Recorded data:
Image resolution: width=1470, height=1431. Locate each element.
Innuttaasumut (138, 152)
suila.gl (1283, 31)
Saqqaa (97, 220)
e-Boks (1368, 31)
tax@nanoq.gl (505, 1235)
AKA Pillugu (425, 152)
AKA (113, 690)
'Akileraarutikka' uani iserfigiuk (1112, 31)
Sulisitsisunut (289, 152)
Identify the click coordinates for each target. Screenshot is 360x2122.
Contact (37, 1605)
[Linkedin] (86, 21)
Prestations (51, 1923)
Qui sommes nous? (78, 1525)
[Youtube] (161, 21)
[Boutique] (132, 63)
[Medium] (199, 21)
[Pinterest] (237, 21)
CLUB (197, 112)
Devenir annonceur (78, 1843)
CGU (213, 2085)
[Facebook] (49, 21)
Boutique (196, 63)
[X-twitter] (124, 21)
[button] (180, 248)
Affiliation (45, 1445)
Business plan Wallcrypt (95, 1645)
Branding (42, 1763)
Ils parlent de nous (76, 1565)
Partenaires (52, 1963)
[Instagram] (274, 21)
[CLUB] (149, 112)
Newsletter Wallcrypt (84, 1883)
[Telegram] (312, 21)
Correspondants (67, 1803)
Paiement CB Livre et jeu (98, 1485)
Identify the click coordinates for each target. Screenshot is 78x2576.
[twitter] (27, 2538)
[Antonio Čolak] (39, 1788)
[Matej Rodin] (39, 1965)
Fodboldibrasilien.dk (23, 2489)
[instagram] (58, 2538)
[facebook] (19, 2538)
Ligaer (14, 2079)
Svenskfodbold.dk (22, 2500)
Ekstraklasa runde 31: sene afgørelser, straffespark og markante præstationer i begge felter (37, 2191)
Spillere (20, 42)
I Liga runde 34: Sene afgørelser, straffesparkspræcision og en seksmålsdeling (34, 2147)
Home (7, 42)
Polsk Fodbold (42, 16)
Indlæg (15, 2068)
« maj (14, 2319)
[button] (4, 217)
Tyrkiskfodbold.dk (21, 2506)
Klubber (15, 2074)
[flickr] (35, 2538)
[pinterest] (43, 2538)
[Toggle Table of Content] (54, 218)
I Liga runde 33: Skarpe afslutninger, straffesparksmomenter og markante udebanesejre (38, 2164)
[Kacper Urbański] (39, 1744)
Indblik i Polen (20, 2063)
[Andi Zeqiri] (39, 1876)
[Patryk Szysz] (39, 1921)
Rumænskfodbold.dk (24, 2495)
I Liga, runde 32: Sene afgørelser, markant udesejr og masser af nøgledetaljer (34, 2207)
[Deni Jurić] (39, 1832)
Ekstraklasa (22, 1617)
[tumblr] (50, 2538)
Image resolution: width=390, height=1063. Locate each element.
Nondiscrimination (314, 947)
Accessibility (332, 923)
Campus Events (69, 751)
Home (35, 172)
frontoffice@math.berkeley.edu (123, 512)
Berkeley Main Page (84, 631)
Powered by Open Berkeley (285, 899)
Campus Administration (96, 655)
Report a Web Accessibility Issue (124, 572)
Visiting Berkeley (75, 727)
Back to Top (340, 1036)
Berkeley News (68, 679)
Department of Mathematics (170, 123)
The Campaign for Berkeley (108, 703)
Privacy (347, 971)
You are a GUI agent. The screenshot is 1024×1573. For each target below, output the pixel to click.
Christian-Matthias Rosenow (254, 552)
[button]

GOAL OF THE EXERCISE:
Return all of the data exactly as it reads.

THE ANSWER:
Image resolution: width=1470, height=1431. Locate each element.
Innuttaasumut (138, 152)
suila.gl (1283, 31)
Saqqaa (97, 220)
e-Boks (1368, 31)
tax@nanoq.gl (505, 1235)
AKA Pillugu (425, 152)
AKA (113, 690)
'Akileraarutikka' uani iserfigiuk (1112, 31)
Sulisitsisunut (289, 152)
Identify the click coordinates for each target. Screenshot is 360x2122.
Contact (37, 1605)
[Linkedin] (86, 21)
Prestations (51, 1923)
Qui sommes nous? (78, 1525)
[Youtube] (161, 21)
[Boutique] (132, 63)
[Medium] (199, 21)
[Pinterest] (237, 21)
CLUB (197, 112)
Devenir annonceur (78, 1843)
CGU (213, 2085)
[Facebook] (49, 21)
Boutique (196, 63)
[X-twitter] (124, 21)
[button] (180, 248)
Affiliation (45, 1445)
Business plan Wallcrypt (95, 1645)
Branding (42, 1763)
Ils parlent de nous (76, 1565)
Partenaires (52, 1963)
[Instagram] (274, 21)
[CLUB] (149, 112)
Newsletter Wallcrypt (84, 1883)
[Telegram] (312, 21)
Correspondants (67, 1803)
Paiement CB Livre et jeu (98, 1485)
Identify the click coordinates for each target. Screenshot is 78x2576.
[twitter] (27, 2538)
[Antonio Čolak] (39, 1788)
[Matej Rodin] (39, 1965)
Fodboldibrasilien.dk (23, 2489)
[instagram] (58, 2538)
[facebook] (19, 2538)
Ligaer (14, 2079)
Svenskfodbold.dk (22, 2500)
Ekstraklasa runde 31: sene afgørelser, straffespark og markante præstationer i begge felter (37, 2191)
Spillere (20, 42)
I Liga runde 34: Sene afgørelser, straffesparkspræcision og en seksmålsdeling (34, 2147)
Home (7, 42)
Polsk Fodbold (42, 16)
Indlæg (15, 2068)
« maj (14, 2319)
[button] (4, 217)
Tyrkiskfodbold.dk (21, 2506)
Klubber (15, 2074)
[flickr] (35, 2538)
[pinterest] (43, 2538)
[Toggle Table of Content] (54, 218)
I Liga runde 33: Skarpe afslutninger, straffesparksmomenter og markante udebanesejre (38, 2164)
[Kacper Urbański] (39, 1744)
Indblik i Polen (20, 2063)
[Andi Zeqiri] (39, 1876)
[Patryk Szysz] (39, 1921)
Rumænskfodbold.dk (24, 2495)
I Liga, runde 32: Sene afgørelser, markant udesejr og masser af nøgledetaljer (34, 2207)
[Deni Jurić] (39, 1832)
Ekstraklasa (22, 1617)
[tumblr] (50, 2538)
Image resolution: width=390, height=1063. Locate each element.
Nondiscrimination (314, 947)
Accessibility (332, 923)
Campus Events (69, 751)
Home (35, 172)
frontoffice@math.berkeley.edu (123, 512)
Berkeley Main Page (84, 631)
Powered by Open Berkeley (285, 899)
Campus Administration (96, 655)
Report a Web Accessibility Issue (124, 572)
Visiting Berkeley (75, 727)
Back to Top (340, 1036)
Berkeley News (68, 679)
Department of Mathematics (170, 123)
The Campaign for Berkeley (108, 703)
Privacy (347, 971)
You are a GUI agent. The screenshot is 1024×1573. For each target below, output the pixel to click.
Christian-Matthias Rosenow (254, 552)
[button]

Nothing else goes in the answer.